### TO BE DONE
Please pull out the stretch of the items below from the line containing "You are a computer-use" through the end of the items, word for word, with the pictures left out.

--- Begin ---

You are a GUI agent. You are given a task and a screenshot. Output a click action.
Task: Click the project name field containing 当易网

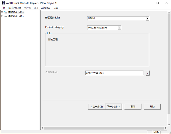pos(116,18)
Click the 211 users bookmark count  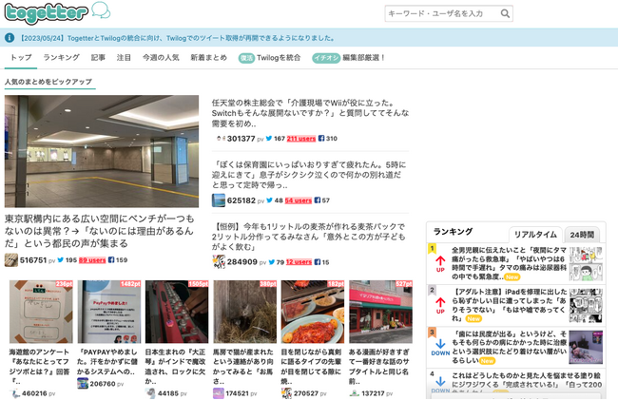pyautogui.click(x=300, y=139)
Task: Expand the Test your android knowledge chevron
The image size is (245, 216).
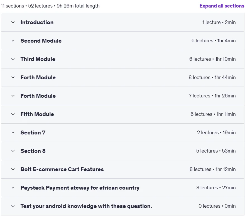Action: click(13, 206)
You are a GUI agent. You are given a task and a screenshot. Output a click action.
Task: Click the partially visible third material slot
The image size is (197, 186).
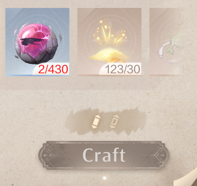click(x=167, y=42)
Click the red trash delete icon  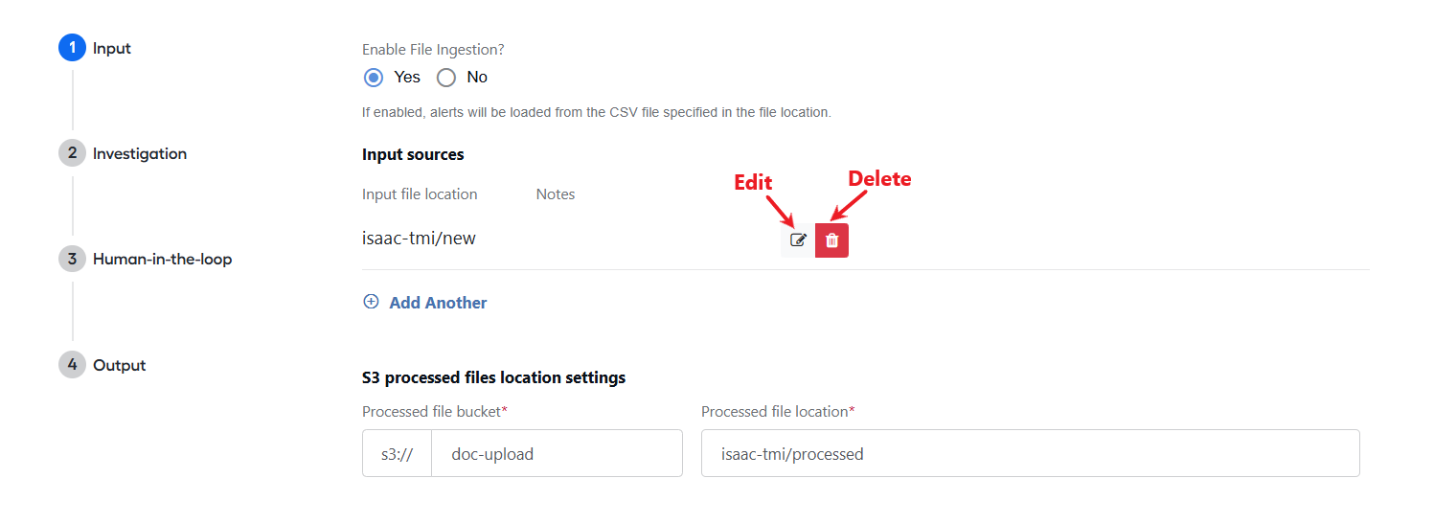(831, 240)
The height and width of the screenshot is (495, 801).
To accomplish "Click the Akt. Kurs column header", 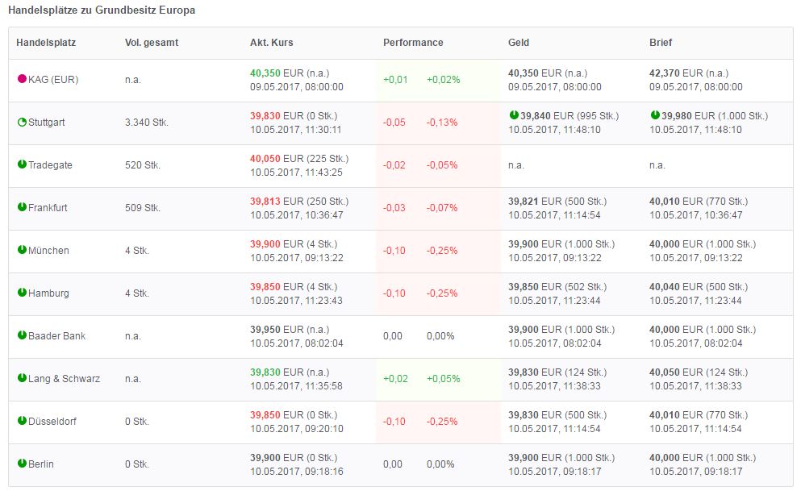I will 270,43.
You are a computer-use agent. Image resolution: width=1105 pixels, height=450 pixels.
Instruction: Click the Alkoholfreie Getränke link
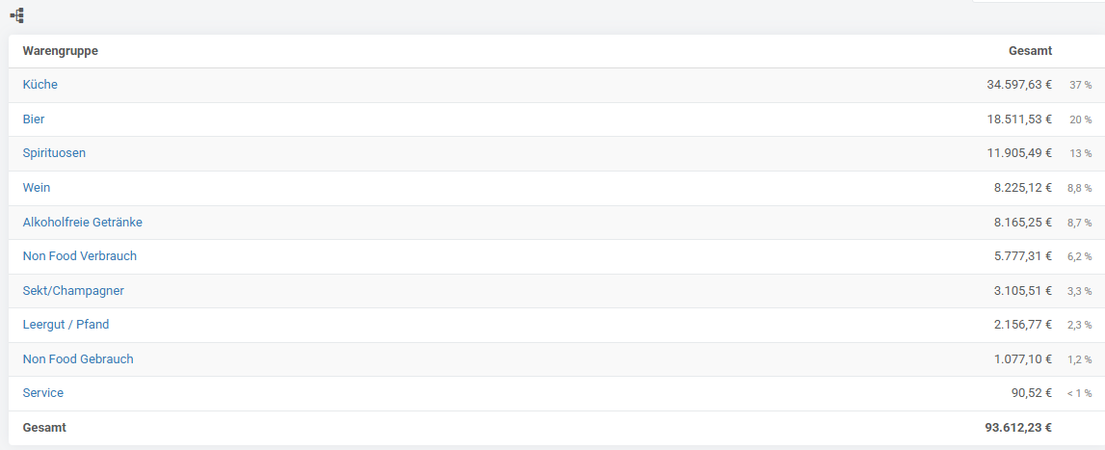(83, 223)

--- End ---

### FULL OUTPUT
You are a computer-use agent. Image resolution: width=1105 pixels, height=450 pixels.
Instruction: Click the Alkoholfreie Getränke link
(83, 223)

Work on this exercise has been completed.